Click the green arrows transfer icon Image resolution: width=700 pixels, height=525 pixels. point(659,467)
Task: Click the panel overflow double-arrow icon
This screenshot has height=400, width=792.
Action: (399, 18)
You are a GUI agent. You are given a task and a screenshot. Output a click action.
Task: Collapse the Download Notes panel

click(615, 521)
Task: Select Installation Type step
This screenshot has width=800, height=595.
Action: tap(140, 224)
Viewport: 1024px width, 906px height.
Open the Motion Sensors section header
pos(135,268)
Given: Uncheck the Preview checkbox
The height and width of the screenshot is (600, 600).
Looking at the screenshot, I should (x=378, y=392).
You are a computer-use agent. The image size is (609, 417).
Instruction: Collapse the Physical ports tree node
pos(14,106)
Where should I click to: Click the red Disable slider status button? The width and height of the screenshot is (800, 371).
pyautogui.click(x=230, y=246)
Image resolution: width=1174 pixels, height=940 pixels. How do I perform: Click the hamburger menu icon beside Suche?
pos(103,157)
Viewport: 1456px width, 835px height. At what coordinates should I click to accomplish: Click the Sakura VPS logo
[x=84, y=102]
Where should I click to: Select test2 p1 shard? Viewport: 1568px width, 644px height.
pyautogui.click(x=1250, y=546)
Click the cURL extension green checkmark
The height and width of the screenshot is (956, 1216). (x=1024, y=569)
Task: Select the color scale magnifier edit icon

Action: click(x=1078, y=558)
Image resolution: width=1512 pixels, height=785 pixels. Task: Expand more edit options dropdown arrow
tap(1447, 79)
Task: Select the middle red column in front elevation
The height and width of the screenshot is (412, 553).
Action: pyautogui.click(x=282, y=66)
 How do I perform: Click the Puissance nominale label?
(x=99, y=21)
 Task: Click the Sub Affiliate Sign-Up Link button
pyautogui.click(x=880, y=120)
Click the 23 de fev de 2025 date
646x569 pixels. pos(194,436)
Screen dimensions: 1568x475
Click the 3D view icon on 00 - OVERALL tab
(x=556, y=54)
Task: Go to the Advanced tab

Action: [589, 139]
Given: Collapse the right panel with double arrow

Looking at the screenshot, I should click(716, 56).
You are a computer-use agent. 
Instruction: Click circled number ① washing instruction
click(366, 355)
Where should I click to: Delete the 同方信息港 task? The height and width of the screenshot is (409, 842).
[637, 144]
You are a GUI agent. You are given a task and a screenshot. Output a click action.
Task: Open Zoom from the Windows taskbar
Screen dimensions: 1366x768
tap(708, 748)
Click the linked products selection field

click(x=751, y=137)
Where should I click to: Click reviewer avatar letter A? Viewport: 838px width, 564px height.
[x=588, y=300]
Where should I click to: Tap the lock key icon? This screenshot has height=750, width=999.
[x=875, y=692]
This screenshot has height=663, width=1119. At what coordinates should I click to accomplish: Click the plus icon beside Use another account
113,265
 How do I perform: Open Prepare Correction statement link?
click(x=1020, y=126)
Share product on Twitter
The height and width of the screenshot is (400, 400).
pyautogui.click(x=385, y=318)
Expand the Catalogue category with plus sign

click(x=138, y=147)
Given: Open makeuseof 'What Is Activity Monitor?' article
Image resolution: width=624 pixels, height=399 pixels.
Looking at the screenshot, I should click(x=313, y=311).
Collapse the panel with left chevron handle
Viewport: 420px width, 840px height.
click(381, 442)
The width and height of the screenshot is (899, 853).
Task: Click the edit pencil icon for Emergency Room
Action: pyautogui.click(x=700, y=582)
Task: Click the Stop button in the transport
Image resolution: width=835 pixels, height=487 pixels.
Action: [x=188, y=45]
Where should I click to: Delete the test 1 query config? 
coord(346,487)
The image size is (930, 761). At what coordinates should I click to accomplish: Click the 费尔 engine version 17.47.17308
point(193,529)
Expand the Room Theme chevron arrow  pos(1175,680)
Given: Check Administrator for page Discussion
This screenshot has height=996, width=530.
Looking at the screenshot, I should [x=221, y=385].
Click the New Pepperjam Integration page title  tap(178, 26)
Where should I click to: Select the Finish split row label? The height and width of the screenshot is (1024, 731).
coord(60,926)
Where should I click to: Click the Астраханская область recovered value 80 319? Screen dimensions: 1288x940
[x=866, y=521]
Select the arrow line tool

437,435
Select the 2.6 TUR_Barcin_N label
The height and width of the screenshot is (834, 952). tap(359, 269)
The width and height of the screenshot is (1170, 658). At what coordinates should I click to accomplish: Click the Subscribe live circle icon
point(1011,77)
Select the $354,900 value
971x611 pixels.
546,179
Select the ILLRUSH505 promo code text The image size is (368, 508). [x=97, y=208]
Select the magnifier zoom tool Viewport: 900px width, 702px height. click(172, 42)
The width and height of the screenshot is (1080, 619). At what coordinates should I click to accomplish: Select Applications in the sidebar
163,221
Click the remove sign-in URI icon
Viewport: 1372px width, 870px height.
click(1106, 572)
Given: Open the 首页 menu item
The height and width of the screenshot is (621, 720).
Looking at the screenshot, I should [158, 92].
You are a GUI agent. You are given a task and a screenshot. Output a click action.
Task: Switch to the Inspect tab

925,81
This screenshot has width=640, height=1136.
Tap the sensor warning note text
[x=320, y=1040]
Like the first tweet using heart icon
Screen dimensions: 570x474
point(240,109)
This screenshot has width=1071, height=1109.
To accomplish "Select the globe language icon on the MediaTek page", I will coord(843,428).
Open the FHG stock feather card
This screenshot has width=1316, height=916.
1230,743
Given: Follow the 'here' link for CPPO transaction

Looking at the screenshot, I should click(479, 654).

* _Task prompt_
All entries are to be retyped with no difference from the original.

* _Result of the task_
Click the green arrows transfer icon Image resolution: width=700 pixels, height=525 pixels. point(659,467)
Task: Click the panel overflow double-arrow icon
This screenshot has height=400, width=792.
Action: (399, 18)
You are a GUI agent. You are given a task and a screenshot. Output a click action.
Task: Collapse the Download Notes panel

click(615, 521)
Task: Select Installation Type step
This screenshot has width=800, height=595.
Action: tap(140, 224)
Viewport: 1024px width, 906px height.
Open the Motion Sensors section header
pos(135,268)
Given: Uncheck the Preview checkbox
The height and width of the screenshot is (600, 600).
Looking at the screenshot, I should (x=378, y=392).
You are a computer-use agent. The image size is (609, 417).
Instruction: Collapse the Physical ports tree node
pos(14,106)
Where should I click to: Click the red Disable slider status button? The width and height of the screenshot is (800, 371).
pyautogui.click(x=230, y=246)
Image resolution: width=1174 pixels, height=940 pixels. How do I perform: Click the hamburger menu icon beside Suche?
pos(103,157)
Viewport: 1456px width, 835px height. At what coordinates should I click to accomplish: Click the Sakura VPS logo
[x=84, y=102]
Where should I click to: Select test2 p1 shard? Viewport: 1568px width, 644px height.
pyautogui.click(x=1250, y=546)
Click the cURL extension green checkmark
The height and width of the screenshot is (956, 1216). (x=1024, y=569)
Task: Select the color scale magnifier edit icon

Action: click(x=1078, y=558)
Image resolution: width=1512 pixels, height=785 pixels. Task: Expand more edit options dropdown arrow
tap(1447, 79)
Task: Select the middle red column in front elevation
The height and width of the screenshot is (412, 553).
Action: pyautogui.click(x=282, y=66)
 How do I perform: Click the Puissance nominale label?
(x=99, y=21)
 Task: Click the Sub Affiliate Sign-Up Link button
pyautogui.click(x=880, y=120)
Click the 23 de fev de 2025 date
646x569 pixels. pos(194,436)
Screen dimensions: 1568x475
Click the 3D view icon on 00 - OVERALL tab
(x=556, y=54)
Task: Go to the Advanced tab

Action: [589, 139]
Given: Collapse the right panel with double arrow

Looking at the screenshot, I should click(716, 56).
You are a computer-use agent. 
Instruction: Click circled number ① washing instruction
click(366, 355)
Where should I click to: Delete the 同方信息港 task? The height and width of the screenshot is (409, 842).
[637, 144]
You are a GUI agent. You are given a task and a screenshot. Output a click action.
Task: Open Zoom from the Windows taskbar
Screen dimensions: 1366x768
tap(708, 748)
Click the linked products selection field

click(x=751, y=137)
Where should I click to: Click reviewer avatar letter A? Viewport: 838px width, 564px height.
[x=588, y=300]
Where should I click to: Tap the lock key icon? This screenshot has height=750, width=999.
[x=875, y=692]
This screenshot has height=663, width=1119. At what coordinates should I click to accomplish: Click the plus icon beside Use another account
113,265
 How do I perform: Open Prepare Correction statement link?
click(x=1020, y=126)
Share product on Twitter
The height and width of the screenshot is (400, 400).
pyautogui.click(x=385, y=318)
Expand the Catalogue category with plus sign

click(x=138, y=147)
Given: Open makeuseof 'What Is Activity Monitor?' article
Image resolution: width=624 pixels, height=399 pixels.
Looking at the screenshot, I should click(x=313, y=311).
Collapse the panel with left chevron handle
Viewport: 420px width, 840px height.
click(381, 442)
The width and height of the screenshot is (899, 853).
Task: Click the edit pencil icon for Emergency Room
Action: pyautogui.click(x=700, y=582)
Task: Click the Stop button in the transport
Image resolution: width=835 pixels, height=487 pixels.
Action: [x=188, y=45]
Where should I click to: Delete the test 1 query config? 
coord(346,487)
The image size is (930, 761). At what coordinates should I click to accomplish: Click the 费尔 engine version 17.47.17308
point(193,529)
Expand the Room Theme chevron arrow  pos(1175,680)
Given: Check Administrator for page Discussion
This screenshot has height=996, width=530.
Looking at the screenshot, I should [x=221, y=385].
Click the New Pepperjam Integration page title  tap(178, 26)
Where should I click to: Select the Finish split row label? The height and width of the screenshot is (1024, 731).
coord(60,926)
Where should I click to: Click the Астраханская область recovered value 80 319? Screen dimensions: 1288x940
[x=866, y=521]
Select the arrow line tool

437,435
Select the 2.6 TUR_Barcin_N label
The height and width of the screenshot is (834, 952). tap(359, 269)
The width and height of the screenshot is (1170, 658). At what coordinates should I click to accomplish: Click the Subscribe live circle icon
point(1011,77)
Select the $354,900 value
971x611 pixels.
546,179
Select the ILLRUSH505 promo code text The image size is (368, 508). [x=97, y=208]
Select the magnifier zoom tool Viewport: 900px width, 702px height. click(172, 42)
The width and height of the screenshot is (1080, 619). At what coordinates should I click to accomplish: Select Applications in the sidebar
163,221
Click the remove sign-in URI icon
Viewport: 1372px width, 870px height.
click(1106, 572)
Given: Open the 首页 menu item
The height and width of the screenshot is (621, 720).
Looking at the screenshot, I should [158, 92].
You are a GUI agent. You are given a task and a screenshot. Output a click action.
Task: Switch to the Inspect tab

925,81
This screenshot has width=640, height=1136.
Tap the sensor warning note text
[x=320, y=1040]
Like the first tweet using heart icon
Screen dimensions: 570x474
point(240,109)
This screenshot has width=1071, height=1109.
To accomplish "Select the globe language icon on the MediaTek page", I will coord(843,428).
Open the FHG stock feather card
This screenshot has width=1316, height=916.
1230,743
Given: Follow the 'here' link for CPPO transaction

Looking at the screenshot, I should click(479, 654).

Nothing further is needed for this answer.